Стефан достал фотографию с выколотыми глазами.
- Константин Львович , вы тут никого не узнаёте?
- Молодой человек, вы, я вижу рьяно взялись за дело…Отчего же не узнаю? Это я, это Ада. Ещё пару-тройку ребят, девчонок узнаю. Где они, что с ними, не знаю. Как тополиный пух во все стороны разлетелись. Никого даже случайно не встречал.
- И на встречи выпускников не ходили?
- Некогда, да и не знаю, проводятся ли такие в нашей школе.
- Наверняка проводятся.
- Надо узнать, съездить.
- Вы справа от Ады, Константин Львович, стоите, а слева от неё молодой человек, лицо у него особенно иголкой изуродовано, кто это?
- А… Не помню. Он у нас, по-моему, только в десятом классе появился. Вертится фамилия. О, а это Коля Бурундуков, он сейчас на бирже играет. Я кстати не выкупал такую фотографию, я жить и чувствовать спешил, в институт поступить, начать самостоятельную жизнь.
- В МАИ?
- Вы хорошо осведомлены.
- А почему, Константин Львович, глаза на фото выколоты?
- Любила, значит, нас так Ада.
- Но если вы Аду знали, зачем вам потребовалось ходатайство отца, чтобы принять её на работу в свою фирму?
- Это давняя история, - губы Завгороднего чуть дрогнули. – Я одно время увлекался Адой. Она была девушка эффектная…
- Была?
- Не я, вы сказали мне, что она исчезла… У нас был роман, потом всё пропало…- Константин Львович рассказывал неохотно. – У нас с вами, Валерий, был контакт, вы не помните?...
- Нет.
- Вы довольно невнимательны для сыщика. Год назад моя фирма, она тогда называлась" Белый город" билась с "Пинкертоном" за аренду помещения, которое вы сейчас занимаете. Это была бумажная война, но моя фамилия на письмах стояла. Нас тогда в отделе нежилых помещений мэрии оклеветали и помещение под офис отдали вам, а не нам, - глаза Завгороднего блеснули.

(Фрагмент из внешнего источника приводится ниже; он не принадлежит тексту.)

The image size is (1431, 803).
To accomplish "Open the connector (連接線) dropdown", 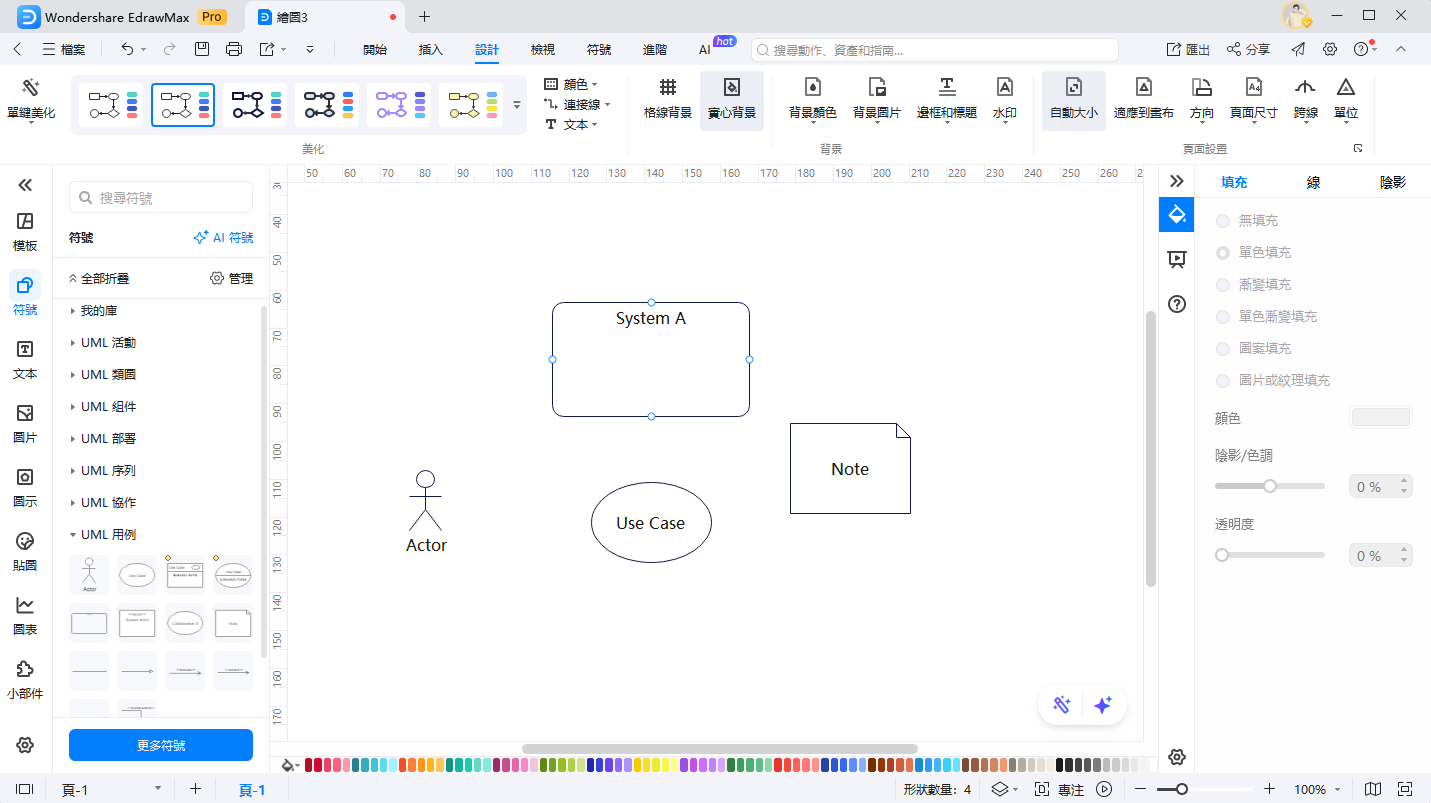I will [x=577, y=104].
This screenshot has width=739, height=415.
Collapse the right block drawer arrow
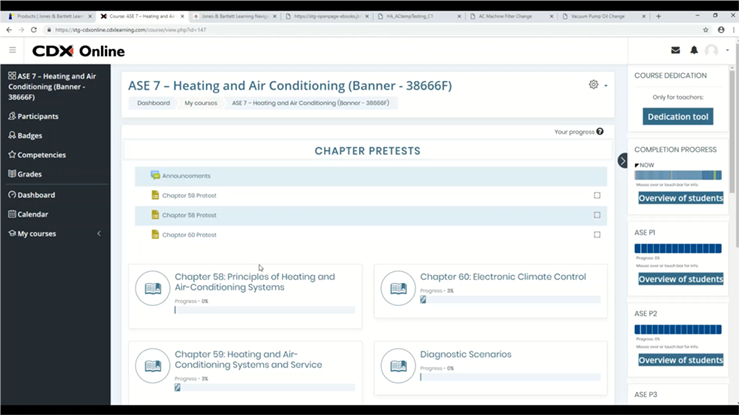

Стефан стал прощаться. Он отвязал Пинкертона. Охранники кормили его пиццей.
- Я вам на прощание скажу, - словоохотливо болтал Константин Львович,- один арабский халиф, потеряв терпение в попытках искоренить нищих и проституток, велел в одну ночь вывести честных людей за город, ворота закрыть, а город сжечь. Радикальное средство! Нищим сколько не дай всё пропьют опять просить будут, проституткам, сколько не заплати, возьмут, назавтра на том же месте найдёшь. У проституток личности нет, личность превращена в единые половые органы. Лучше б они с собой покончили, лучше их убить, чем допустить так, унижать себя и человеческое достоинство. Они ведут гадкое отвратительное прозябание ради бабок, ради хлеба, булки с маслом. Зачем деньги? Зачем они живут? Поддерживают своё бессмысленное существование, чтобы стоять на обочине? И нищим я некогда не подаю!…
Стефан вышел на улицу. В ушах его звучал решительный голос Завгороднего.